SOE returns fall 91% despite support
Islamabad – A new report from Pakistan’s Ministry of Finance reveals a troubling trend: state-owned enterprises (SOEs) are increasingly reliant on government support, posing a significant threat to the nation’s financial stability and economic growth. Net cash returns from these entities to the government have plummeted to Rs40.7 billion, a dramatic decrease from the Rs458.2 billion received in the previous fiscal year.
SOE Performance and Fiscal Impact
The annual aggregate performance report for fiscal year 2024-25, the first full year under Prime Minister Shehbaz Sharif’s government, paints a bleak picture of SOE performance. For every Rs1 provided in fiscal support, the government is now receiving back only one paisa, according to the report prepared by the Central Monitoring Unit of the ministry. This starkly illustrates the financial strain these entities are placing on the national budget.

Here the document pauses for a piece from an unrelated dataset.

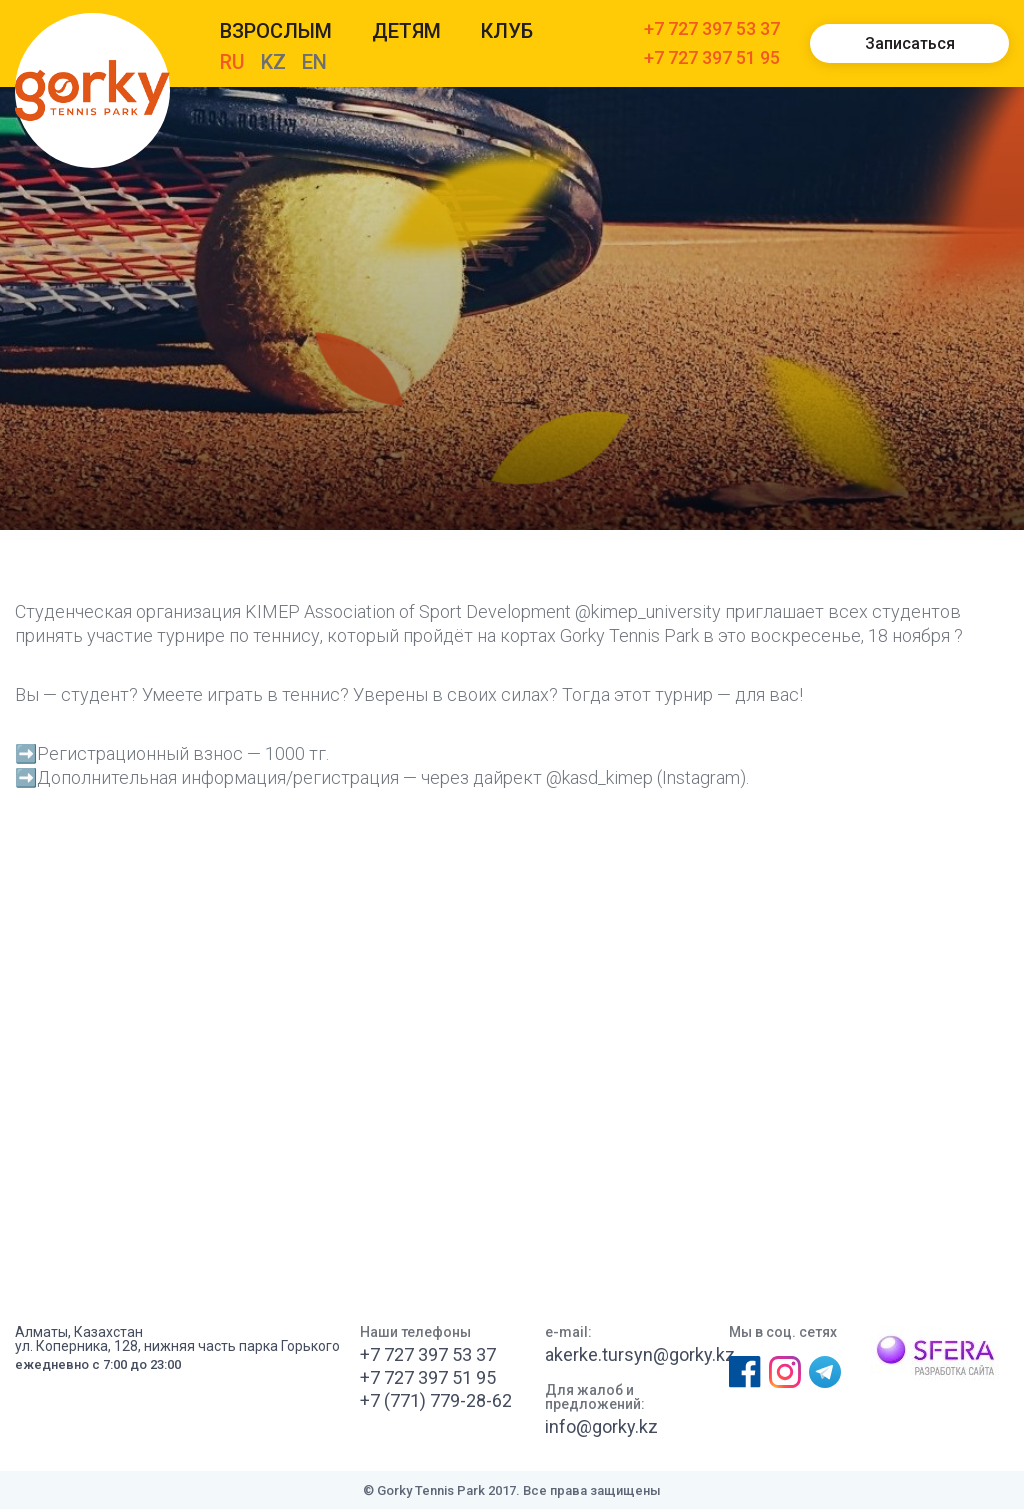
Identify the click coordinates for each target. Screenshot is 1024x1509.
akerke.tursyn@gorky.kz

Mounting Debt and Inefficiencies
The report attributes the mounting debt levels of SOEs to operational inefficiencies, market volatility, and outdated infrastructure. This has led to increased contingent liabilities for the government and threatens broader economic progress. The finance ministry’s assessment challenges previous claims of improvement and structural reforms, particularly within the power sector.
Power Sector Concerns
The report specifically criticizes the planning approach of power distribution companies, noting they rely on activity-based planning and “hope for positive outcomes” rather than a value-based approach grounded in financial modelling. Business plans submitted by these companies are described as “descriptive rather than analytical,” lacking crucial financial planning elements like capital prioritization and return on investment modelling.
Broader Sectoral Risks
The finance ministry identifies significant risks across multiple sectors, including oil and gas, power, infrastructure, information and communication technology (ICT), financial institutions, insurance, trading, and manufacturing. Companies in the oil sector, such as Oil & Gas Development Company Limited, Pakistan Petroleum Limited, and Pak-Arab Refinery Company Limited, are particularly vulnerable to the circular debt cycle.
Fiscal Flow and Efficiency
The decline in net fiscal flow – the difference between SOE contributions to the government and the fiscal support they receive – is a key indicator of the deteriorating situation. The fiscal efficiency index has also dropped, meaning SOEs are returning less value for each rupee of government support. For every Rs100 spent on operations, SOEs are now earning only Rs80 in revenue, highlighting persistent cash flow deficits.
Frequently Asked Questions
What is the current state of net cash returns from SOEs?
Net cash returns from SOEs to the government have fallen sharply to Rs40.7 billion, a 91% decrease from the previous fiscal year.
What factors are contributing to the financial difficulties of SOEs?
Mounting debt levels, operational inefficiencies, market volatility, and outdated infrastructure are contributing to the financial difficulties of SOEs.
What concerns were raised about the power sector?
The report criticizes power distribution companies for relying on activity-based planning and lacking rigorous financial modelling in their business plans.
Given these findings, what steps might Pakistan take to address the financial vulnerabilities of its state-owned enterprises and promote sustainable economic growth?